(27an) Nanopore Sequencing of 8-Letter Xenonucleic Acids

The 4-letter genetic alphabet found in Nature (A, T, G, C) is the fundamental solution to storing and transferring genetic information. Though elegant, this natural code is restricted to the use of four building blocks. This limitation has led to the development of chemically synthesized nucleic acid analogs known as xenonucleotides, which can be used as additional base pairs in DNA. While an expanded alphabet holds great promise for the future of biotechnology, the modern technologies that exist for standard DNA bases are costly and limited for xenonucleotides.
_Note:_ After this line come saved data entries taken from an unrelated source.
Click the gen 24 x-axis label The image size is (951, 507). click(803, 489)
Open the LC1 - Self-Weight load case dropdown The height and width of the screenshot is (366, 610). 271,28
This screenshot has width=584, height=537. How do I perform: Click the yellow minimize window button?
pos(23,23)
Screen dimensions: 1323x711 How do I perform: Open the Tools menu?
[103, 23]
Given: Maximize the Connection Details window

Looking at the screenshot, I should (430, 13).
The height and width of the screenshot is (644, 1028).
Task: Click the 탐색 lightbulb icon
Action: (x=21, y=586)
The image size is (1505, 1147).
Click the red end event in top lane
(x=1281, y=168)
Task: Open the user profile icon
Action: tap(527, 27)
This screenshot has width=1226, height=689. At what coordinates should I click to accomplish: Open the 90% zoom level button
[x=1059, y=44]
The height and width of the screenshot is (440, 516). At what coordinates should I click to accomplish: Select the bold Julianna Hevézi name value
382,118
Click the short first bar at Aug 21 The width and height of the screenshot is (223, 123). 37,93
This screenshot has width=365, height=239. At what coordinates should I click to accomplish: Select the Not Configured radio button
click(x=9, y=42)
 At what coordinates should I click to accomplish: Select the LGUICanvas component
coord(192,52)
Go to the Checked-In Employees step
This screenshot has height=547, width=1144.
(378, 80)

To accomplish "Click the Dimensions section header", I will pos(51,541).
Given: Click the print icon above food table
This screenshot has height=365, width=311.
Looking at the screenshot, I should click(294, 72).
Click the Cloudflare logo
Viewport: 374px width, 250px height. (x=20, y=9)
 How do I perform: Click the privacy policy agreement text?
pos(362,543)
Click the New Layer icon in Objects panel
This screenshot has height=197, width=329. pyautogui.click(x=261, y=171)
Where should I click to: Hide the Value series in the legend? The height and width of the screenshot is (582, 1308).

This holds particularly true for sequencing, where xenonucleotides must rely on low-throughput methods such as LCMS assays. In this work, we present methods for sequencing DNA with 8 hydrogen-bonding nucleobases (A, T, G, C, B, S, P, Z). DNA libraries are used to build kmer models for commercial nanopore sequencing platforms. We developed Xenomorph, a package for end-to-end data processing from raw nanopore data to basecalling, enabling facile sequencing of xenonucleotides. We find that while sequencing accuracy is context-dependent, a consensus read gives >96% accuracy for all four xenonucleotides. The methods described here bring xenonucleotides to third-generation sequencing, greatly lowering the barrier to exploring expanded DNA alphabets for use in biosensors, diagnostics, and synthetic biology.